__Exercise details__: The expected reply is all of the data, returned exactly.
----
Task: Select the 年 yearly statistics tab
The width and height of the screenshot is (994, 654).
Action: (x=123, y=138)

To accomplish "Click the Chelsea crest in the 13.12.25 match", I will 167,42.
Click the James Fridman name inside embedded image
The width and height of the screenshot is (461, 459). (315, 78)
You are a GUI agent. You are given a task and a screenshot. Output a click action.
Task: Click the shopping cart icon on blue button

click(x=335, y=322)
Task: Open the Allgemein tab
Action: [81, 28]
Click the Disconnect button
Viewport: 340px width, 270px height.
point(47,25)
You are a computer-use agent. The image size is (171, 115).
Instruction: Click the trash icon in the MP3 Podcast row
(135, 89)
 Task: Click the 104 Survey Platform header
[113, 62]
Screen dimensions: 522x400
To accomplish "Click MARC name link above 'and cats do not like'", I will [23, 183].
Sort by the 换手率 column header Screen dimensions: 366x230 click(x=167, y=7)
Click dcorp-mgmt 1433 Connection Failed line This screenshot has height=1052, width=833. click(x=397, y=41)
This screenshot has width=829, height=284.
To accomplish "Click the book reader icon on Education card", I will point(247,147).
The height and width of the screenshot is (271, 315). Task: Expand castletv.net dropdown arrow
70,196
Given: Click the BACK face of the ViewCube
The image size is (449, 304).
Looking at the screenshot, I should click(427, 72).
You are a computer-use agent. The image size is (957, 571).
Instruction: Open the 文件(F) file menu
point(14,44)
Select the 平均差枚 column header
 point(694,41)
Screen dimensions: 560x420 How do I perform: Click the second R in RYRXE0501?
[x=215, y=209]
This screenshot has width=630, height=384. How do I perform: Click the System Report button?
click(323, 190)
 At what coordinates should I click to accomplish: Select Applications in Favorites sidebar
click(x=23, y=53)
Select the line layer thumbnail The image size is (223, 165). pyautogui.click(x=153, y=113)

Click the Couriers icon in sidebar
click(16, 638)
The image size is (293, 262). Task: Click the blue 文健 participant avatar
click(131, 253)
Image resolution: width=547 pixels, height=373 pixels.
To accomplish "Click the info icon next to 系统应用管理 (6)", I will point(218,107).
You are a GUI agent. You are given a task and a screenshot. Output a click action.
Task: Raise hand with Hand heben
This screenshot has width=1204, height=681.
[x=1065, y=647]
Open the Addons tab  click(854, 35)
----
__Solved exercise__:
Task: Select the 年 yearly statistics tab
The width and height of the screenshot is (994, 654).
Action: (x=123, y=138)

To accomplish "Click the Chelsea crest in the 13.12.25 match", I will 167,42.
Click the James Fridman name inside embedded image
The width and height of the screenshot is (461, 459). (315, 78)
You are a GUI agent. You are given a task and a screenshot. Output a click action.
Task: Click the shopping cart icon on blue button

click(x=335, y=322)
Task: Open the Allgemein tab
Action: [81, 28]
Click the Disconnect button
Viewport: 340px width, 270px height.
point(47,25)
You are a computer-use agent. The image size is (171, 115).
Instruction: Click the trash icon in the MP3 Podcast row
(135, 89)
 Task: Click the 104 Survey Platform header
[113, 62]
Screen dimensions: 522x400
To accomplish "Click MARC name link above 'and cats do not like'", I will [23, 183].
Sort by the 换手率 column header Screen dimensions: 366x230 click(x=167, y=7)
Click dcorp-mgmt 1433 Connection Failed line This screenshot has height=1052, width=833. click(x=397, y=41)
This screenshot has width=829, height=284.
To accomplish "Click the book reader icon on Education card", I will point(247,147).
The height and width of the screenshot is (271, 315). Task: Expand castletv.net dropdown arrow
70,196
Given: Click the BACK face of the ViewCube
The image size is (449, 304).
Looking at the screenshot, I should click(427, 72).
You are a computer-use agent. The image size is (957, 571).
Instruction: Open the 文件(F) file menu
point(14,44)
Select the 平均差枚 column header
 point(694,41)
Screen dimensions: 560x420 How do I perform: Click the second R in RYRXE0501?
[x=215, y=209]
This screenshot has width=630, height=384. How do I perform: Click the System Report button?
click(323, 190)
 At what coordinates should I click to accomplish: Select Applications in Favorites sidebar
click(x=23, y=53)
Select the line layer thumbnail The image size is (223, 165). pyautogui.click(x=153, y=113)

Click the Couriers icon in sidebar
click(16, 638)
The image size is (293, 262). Task: Click the blue 文健 participant avatar
click(131, 253)
Image resolution: width=547 pixels, height=373 pixels.
To accomplish "Click the info icon next to 系统应用管理 (6)", I will point(218,107).
You are a GUI agent. You are given a task and a screenshot. Output a click action.
Task: Raise hand with Hand heben
This screenshot has width=1204, height=681.
[x=1065, y=647]
Open the Addons tab  click(854, 35)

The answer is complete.